===== LISTED ENTRIES

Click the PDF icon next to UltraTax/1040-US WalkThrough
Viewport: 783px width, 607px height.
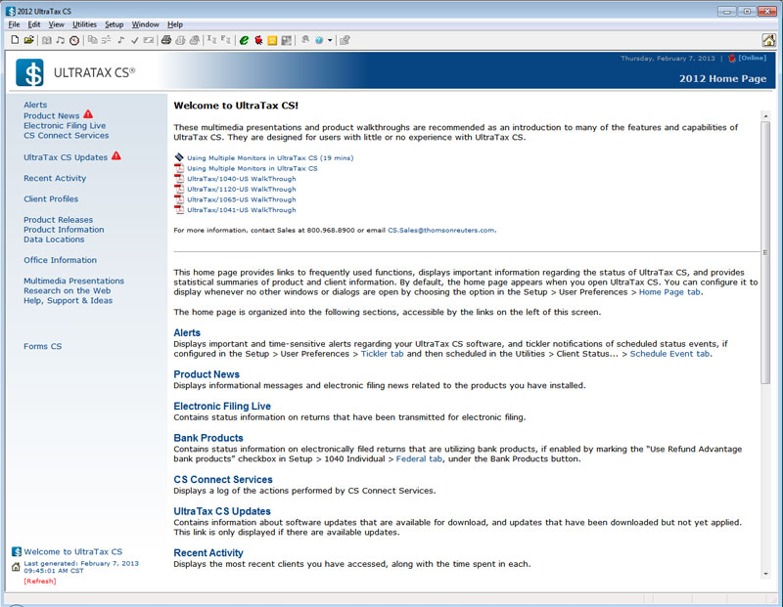click(179, 179)
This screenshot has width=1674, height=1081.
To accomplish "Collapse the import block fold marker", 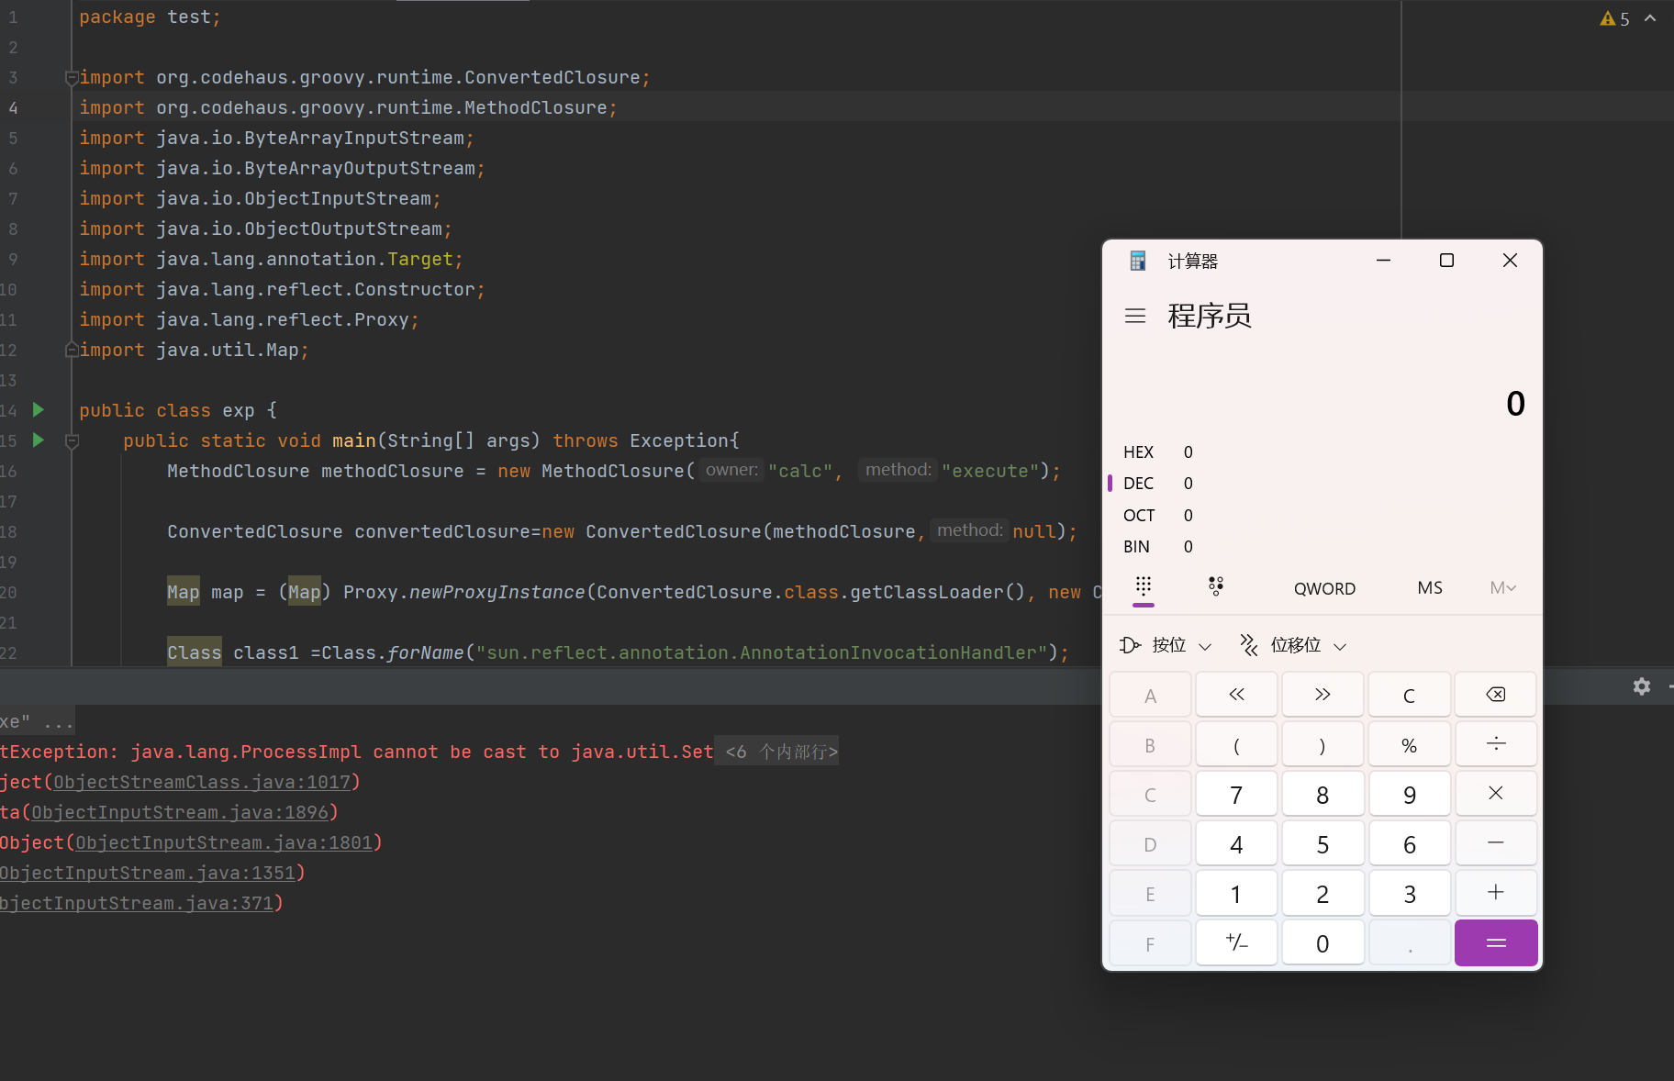I will coord(72,78).
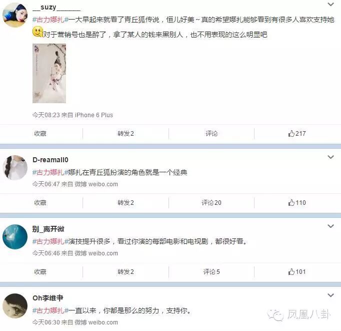This screenshot has height=331, width=341.
Task: Open username link 别_离开微
Action: coord(49,229)
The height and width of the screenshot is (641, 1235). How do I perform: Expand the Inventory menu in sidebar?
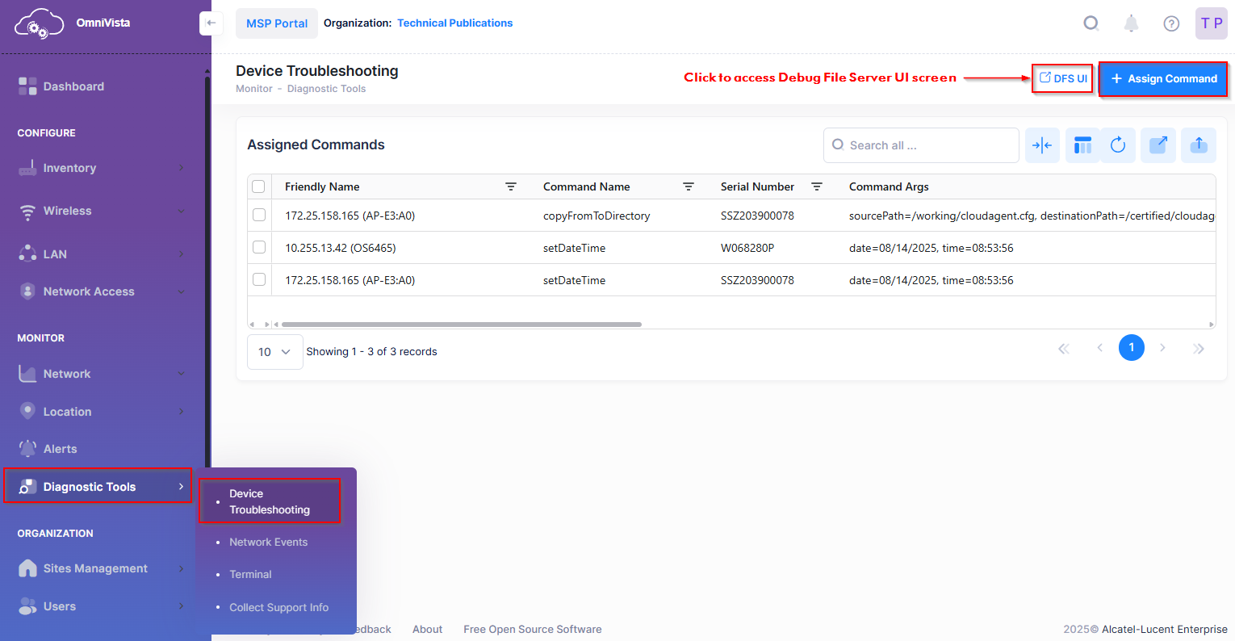click(x=102, y=168)
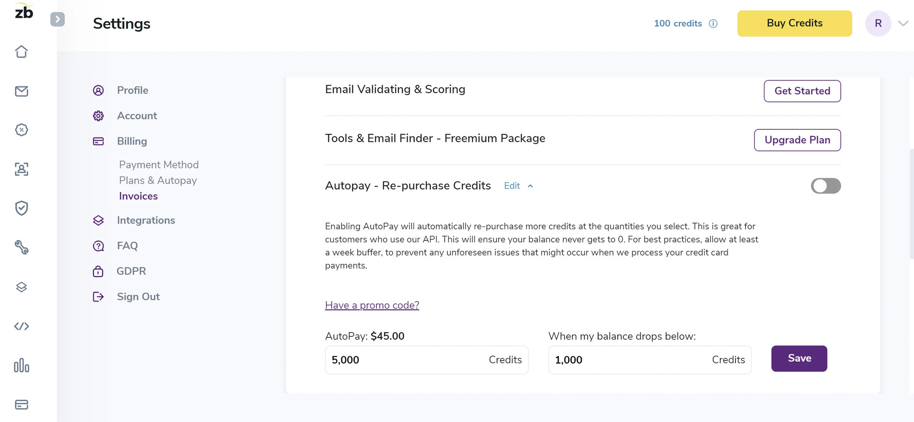Edit the AutoPay 5,000 credits field
The height and width of the screenshot is (422, 914).
point(409,360)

==========

▸ TASK PROMPT
What is needed is an exact copy of the lines from the start of the records through the line containing "This screenshot has width=1674, height=1081.", with no pictures.

▸ RESPONSE TO THE EXERCISE
Click the PDF icon next to UltraTax/1040-US WalkThrough
Viewport: 783px width, 607px height.
click(179, 179)
This screenshot has width=1674, height=1081.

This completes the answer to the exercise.